1. The content of the message
2. The release of the message to the media and the playing of the message by the media
3. The lessons to be learned

Content

There but for the grace of God goes half the people in the world.

When it came on the radio, I asked my wife, “What is that awful stuff?”

“Alec Baldwin leaving a message for his 11-year-old daughter.”

“Jeez! Why is it on the radio?”

The second and third times it came on on TV, I pushed the mute button. I couldn’t stand listening to it.

But I also figured that probably half to two-thirds of all the people on earth have launched at least one similar diatribe in their lives—probably a higher percentage of those who have been through nasty divorces.

Are there people who never, ever raise their voices? I guess. Diane Keaton played WASP Annie Hall in that Woody Allen movie and had the line, “In my family, the worst thing you could ever do was raise your voice.” (Woody’s answer: “In my family the worst thing you could do was pay retail.”)

People who never raise their voices creep me out. Everyone has occasion to experience the full range of emotions. The fact that many pretend not to experience anger is dishonest and phony and I wonder if keeping such pressure inside does not adversely affect their mental health.

I doubt that any of those self-righteously denouncing Baldwin’s words would like the worst thing they have ever said recorded and played on TV.

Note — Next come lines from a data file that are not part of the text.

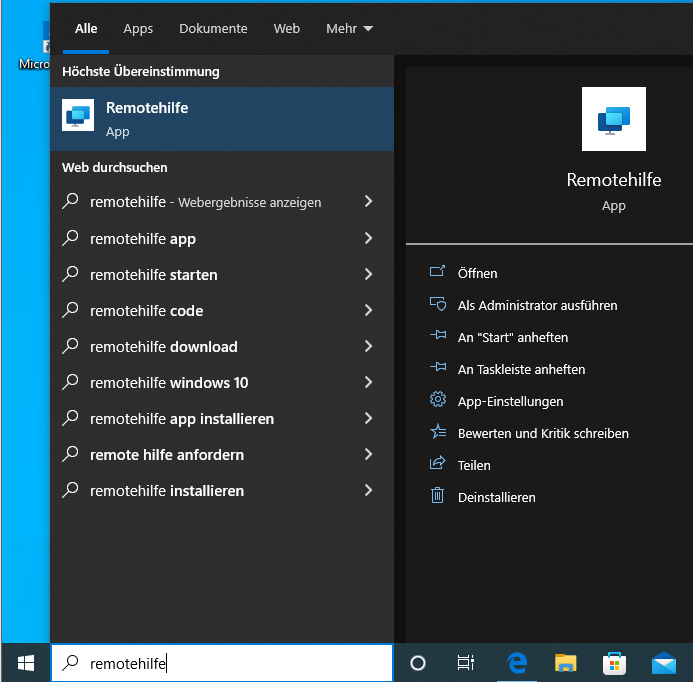Select Deinstallieren to remove the app
Image resolution: width=693 pixels, height=682 pixels.
point(496,497)
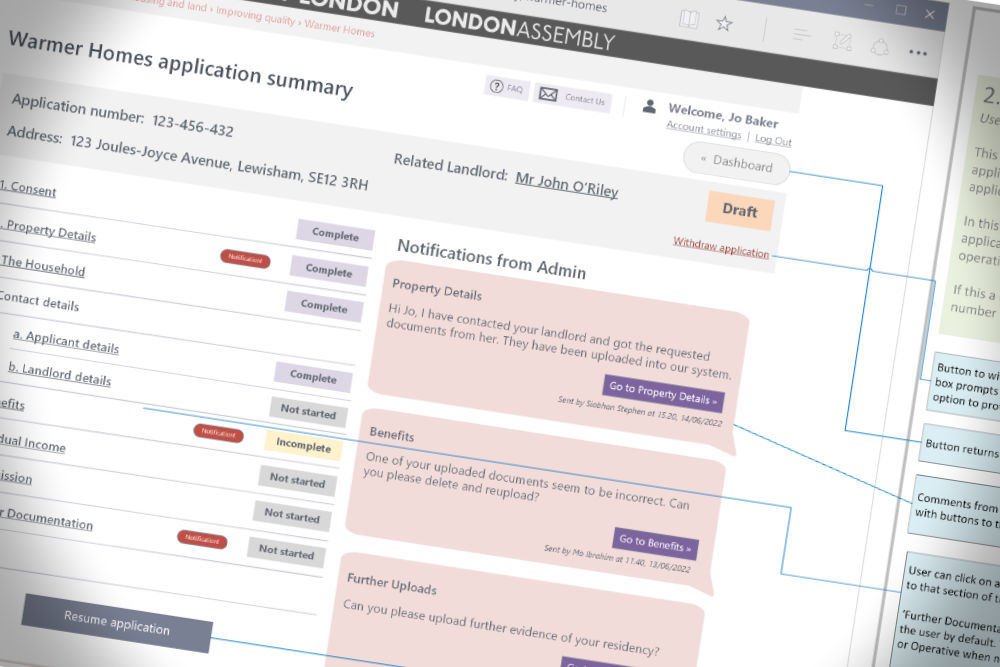Click the browser share icon
The height and width of the screenshot is (667, 1000).
tap(880, 46)
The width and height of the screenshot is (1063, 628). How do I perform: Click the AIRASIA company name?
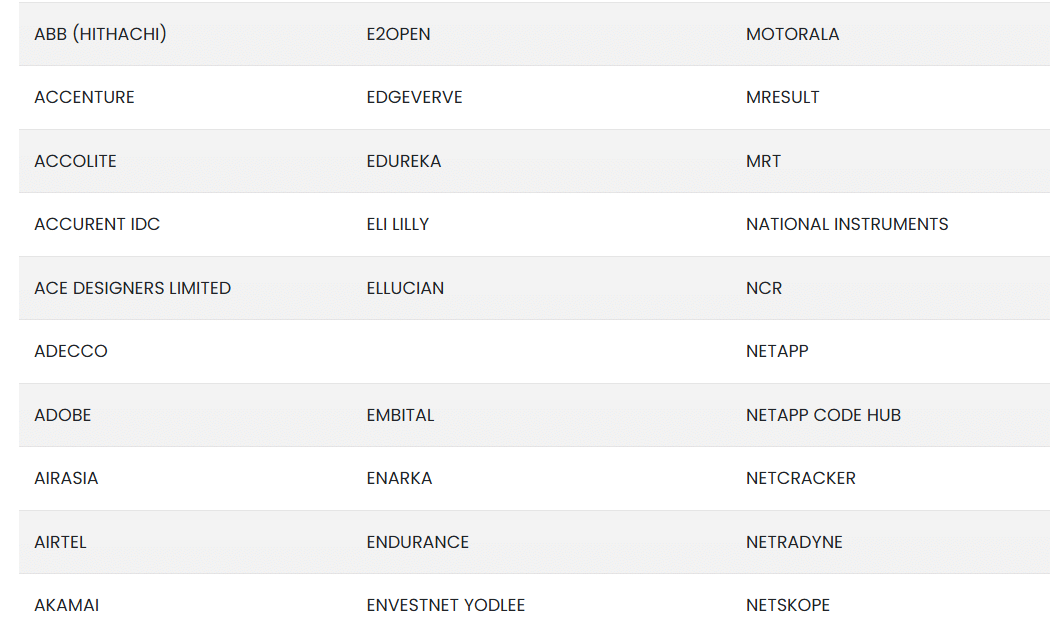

I have no doubt that Baldwin loves his daughter and regrets the message.

Release of the tape to the media

I do not know who decided to release the phone tape to the media, but I see no legitimate benefit to anyone from doing so. Apparently, the releaser wants to hurt Baldwin as much as possible and to make the pain of the message last as long as possible for all those who were pained by it, namely, Alec Baldwin and his daughter.

In this case, the phrase, “There but for the grace of God goes half the people in the world” applies to Alec Baldwin. It does not apply to the person who released that tape to the media. That was almost uniquely evil and mean.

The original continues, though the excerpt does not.